In every relationship, there’s a simple fact. My opinion though- the degree of your affections for each other, determines largely the final outcome. If one of you isn’t interested, the probability of it amounting to anything is almost nonexistent. If you are always on someone’s neck for every little blunder the persons makes. Well, firstly such would put the receiving party on auto-defensive mode whenever you are around him/her.

Secondly, this person becomes disillusioned towards you. This is because, she or he, sees your shortcomings too but chose to ignore or devise a way to accommodate it. So, your constant hacking on hers or his, would soon breed nonchalant attitude towards the partner. From this attitude comes;  contempt, scorn, gradually- it becomes unadulterated hate. Are you getting the picture? When love is involved from the beginning, tolerance will allow you study your partner patiently. You would see his weaknesses and his strengths. Love will encourage you to accommodate the weaknesses, instead of nagging about them every damn minute. Before the love wears off, if it does. You would be close friends and confidants by then. And as friends, you would know the best ways to handle your differences. There are no friends without differences. What makes them friends is the ability to understand and accommodate one another.
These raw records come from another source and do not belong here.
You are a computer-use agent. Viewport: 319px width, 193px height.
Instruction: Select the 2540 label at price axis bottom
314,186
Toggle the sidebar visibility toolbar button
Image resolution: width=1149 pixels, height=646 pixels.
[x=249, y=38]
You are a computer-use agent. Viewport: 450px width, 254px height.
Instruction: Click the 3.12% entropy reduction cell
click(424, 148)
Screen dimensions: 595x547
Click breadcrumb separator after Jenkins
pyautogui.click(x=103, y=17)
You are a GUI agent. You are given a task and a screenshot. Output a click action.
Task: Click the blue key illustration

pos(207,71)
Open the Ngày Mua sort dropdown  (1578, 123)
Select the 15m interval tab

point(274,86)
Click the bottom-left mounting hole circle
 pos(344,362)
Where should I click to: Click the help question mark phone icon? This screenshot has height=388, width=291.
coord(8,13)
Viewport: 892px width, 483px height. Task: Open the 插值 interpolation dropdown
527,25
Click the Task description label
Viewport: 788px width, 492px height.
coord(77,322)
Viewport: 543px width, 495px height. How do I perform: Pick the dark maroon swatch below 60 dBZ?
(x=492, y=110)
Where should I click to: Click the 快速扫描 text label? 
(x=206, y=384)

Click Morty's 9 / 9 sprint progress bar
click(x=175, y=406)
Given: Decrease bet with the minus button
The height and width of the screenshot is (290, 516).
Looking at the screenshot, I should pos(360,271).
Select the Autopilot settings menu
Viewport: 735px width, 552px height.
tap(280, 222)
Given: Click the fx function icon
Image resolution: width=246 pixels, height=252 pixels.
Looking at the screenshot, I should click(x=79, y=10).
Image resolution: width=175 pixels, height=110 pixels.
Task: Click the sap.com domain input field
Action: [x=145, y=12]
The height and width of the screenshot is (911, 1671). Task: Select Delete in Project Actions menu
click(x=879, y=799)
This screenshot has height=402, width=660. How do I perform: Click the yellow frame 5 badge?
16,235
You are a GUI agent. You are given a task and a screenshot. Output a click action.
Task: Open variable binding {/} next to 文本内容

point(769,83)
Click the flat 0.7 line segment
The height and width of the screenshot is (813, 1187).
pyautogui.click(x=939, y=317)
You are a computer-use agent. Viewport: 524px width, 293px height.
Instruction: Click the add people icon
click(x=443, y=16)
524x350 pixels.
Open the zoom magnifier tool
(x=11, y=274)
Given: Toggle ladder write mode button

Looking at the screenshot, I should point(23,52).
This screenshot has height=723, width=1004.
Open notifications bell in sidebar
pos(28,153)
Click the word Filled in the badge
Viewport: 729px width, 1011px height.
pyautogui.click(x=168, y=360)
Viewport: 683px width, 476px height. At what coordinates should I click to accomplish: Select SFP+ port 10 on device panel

Love has never really been a valued criteria in most African countries as a necessity towards the institution of marriage. But maybe it should. If you are lucky to find it, you made a step in the right direction for it might just help your marriage to be unique and fulfilling. But if you found compatibility, it’s also okay. Who knows? It can still slip in, in time. It could grow and become strong eventually. It all begins with “affection” towards another whom you are with.

Those are the reasons, why I believe it’s  pertinent, for two people living together as one. If you don’t share such bond, some words spoken to each other in anger or some horrible things done against each other may never be forgiven or forgotten. We all know it takes love to forgive. Try forgiving someone you despise. Lol. Tell me the outcome later.

Well,  it’s still my personal view. What do you think?